Prompt: Please restate exactly the lines of the data below, beginning with the line containing "Enquire Now (1106, 546)" and ending with the last line.

Listed entries:
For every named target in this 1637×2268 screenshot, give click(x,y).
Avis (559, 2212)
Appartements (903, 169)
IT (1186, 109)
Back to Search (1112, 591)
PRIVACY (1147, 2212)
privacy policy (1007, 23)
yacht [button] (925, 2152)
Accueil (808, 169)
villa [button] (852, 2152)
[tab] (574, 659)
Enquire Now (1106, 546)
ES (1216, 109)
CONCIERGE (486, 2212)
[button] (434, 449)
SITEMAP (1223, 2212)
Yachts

Task response:
Enquire Now (1106, 546)
ES (1216, 109)
CONCIERGE (486, 2212)
[button] (434, 449)
SITEMAP (1223, 2212)
Yachts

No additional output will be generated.